The OIG's review involved an evaluation of a statistical sampling of 610 Medicare beneficiaries nationwide, for whom 5,234 fee-for-service claims were processed during FY00. The OIG found that 1,125 of these claims did not comply with Medicare laws and regulations. The estimate of $11.9 billion in improper Medicare payments for FY00 was based on the OIG's findings regarding the statistical sample.

The OIG noted that HCFA has made sustained progress in reducing improper payments. For FY96, the first year for which the OIG reported an error rate, estimated improper payments totaled $23.2 billion, or about 14 percent of the fee-for-service payments.

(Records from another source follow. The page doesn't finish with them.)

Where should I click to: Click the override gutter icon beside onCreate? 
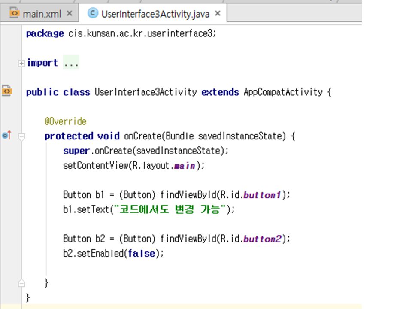tap(6, 136)
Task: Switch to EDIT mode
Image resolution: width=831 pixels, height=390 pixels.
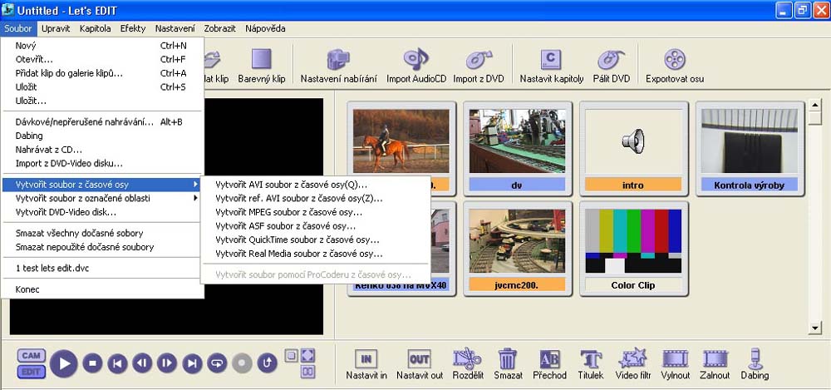Action: [x=31, y=371]
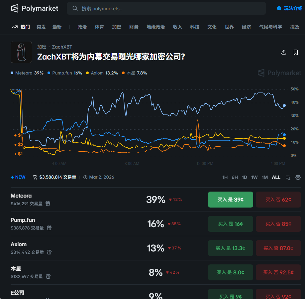Image resolution: width=305 pixels, height=299 pixels.
Task: Open the 政治 category tab
Action: point(82,27)
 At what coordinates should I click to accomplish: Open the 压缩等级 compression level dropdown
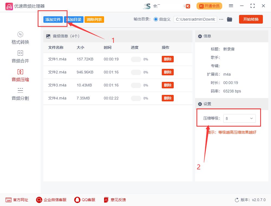240,118
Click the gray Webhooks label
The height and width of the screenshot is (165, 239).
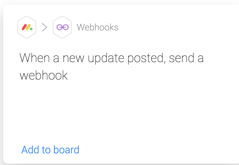(x=98, y=27)
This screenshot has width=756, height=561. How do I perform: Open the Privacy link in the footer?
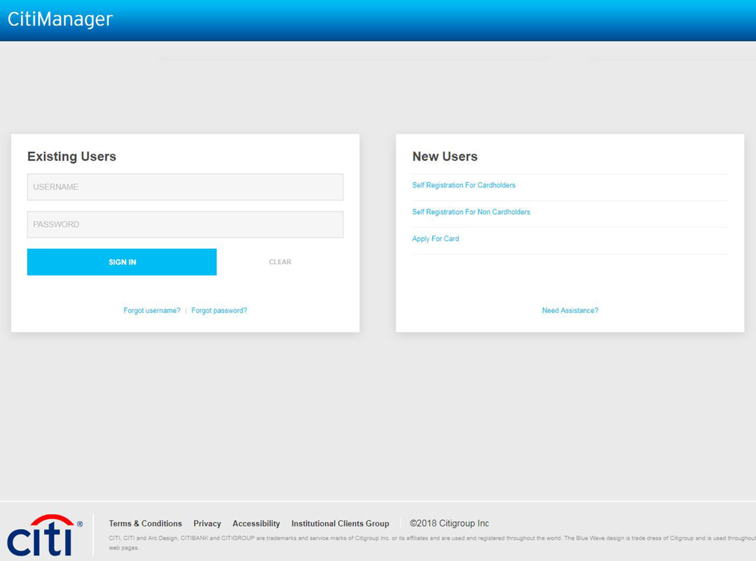(207, 523)
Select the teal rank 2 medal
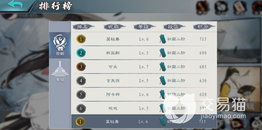262x130 pixels. point(81,53)
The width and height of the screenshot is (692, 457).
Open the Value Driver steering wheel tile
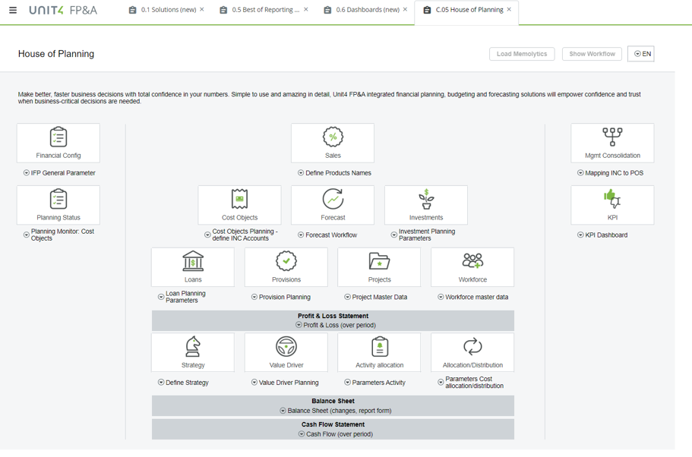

The OIG attributed the nearly 50 percent reduction in improper payments over five years to HCFA's continuing corrective actions, efforts by healthcare providers to comply with Medicare reimbursement regulations, and government antifraud-and-abuse initiatives.

Nonetheless, the OIG also observed that unsupported and medically unnecessary services continue to be prevalent problems, accounting for more than 70 percent of the total improper payments over the past five years. Unsupported services was the largest payment-error category in three of the past five years, while payment for medically unnecessary services was the largest error category in FY00, costing the Medicare program $5.1 billion, or about 43 percent of the program's improper payments for the year. Improper payments for coding errors have remained relatively constant over the past five years, ranging between $2 billion and $3 billion, while noncovered services have consistently represented the least-costly payment-error category.

Significantly the OIG noted that if its review had looked only at the information that was submitted in the sample claims, it would have concluded that HCFA paid virtually all the claims correctly The errors were identified only after medical review staff had studied the patient medical records.

The OIG's Recommendations

The OIG's chief recommendation was that HCFA continue its efforts to reduce improper payments. In particular, the OIG strongly urged HCFA to continue working with providers to ensure that medical records support billed services.

The OIG emphasized that medical records not only assist providers in evaluating and planning each patient's treatment, but also ensure the continuity of care should another caregiver assume responsibility for the patient's care. The OIG also stressed that medical records help to ensure the correct and timely payment of provider claims. Healthcare financial managers therefore should expect HCFA to follow the OIG's recommendation to increase its scrutiny of providers' medical records.

The OIG also recommended that HGFA:

* Expand provider training to Medicare contractors to further emphasize the need to maintain sufficiently documented medical records and to use proper procedure codes when submitting claims to the Medicare program;

* Keep Medicare providers informed of procedure codes and DRGs that display the highest incidence of error in the OIG's audits, as well as problem codes and DRGs identified by Medicare contractors;

* Direct peer-review organizations to identify high-risk areas and reinstate certain surveillance initiatives, such as hospital-readmission and DRG-coding reviews;

* Refine Medicare regulations and guidelines to ensure that medical services are correctly coded and sufficiently documented;

* Continue to encourage healthcare providers to adopt corporate compliance plans; and

* Take steps to recover the improper payments identified in the OIG's FY00 review.

These recommendations affect healthcare providers directly because they all point to areas in which HCFA is likely to focus its ongoing efforts to reduce problems with its claims processing. To prepare for HCFA's probable actions, healthcare financial managers should make sure that their organizations' compliance programs have a process for ensuring that only claims for services believed to be medically necessary are submitted, and that documentation can be provided upon request showing that all such services were ordered by a physician. In addition, healthcare financial managers should ensure that all staff who are in a position to determine whether a service is medically necessary receive a clear, comprehensive summary of the definitions of medical necessity.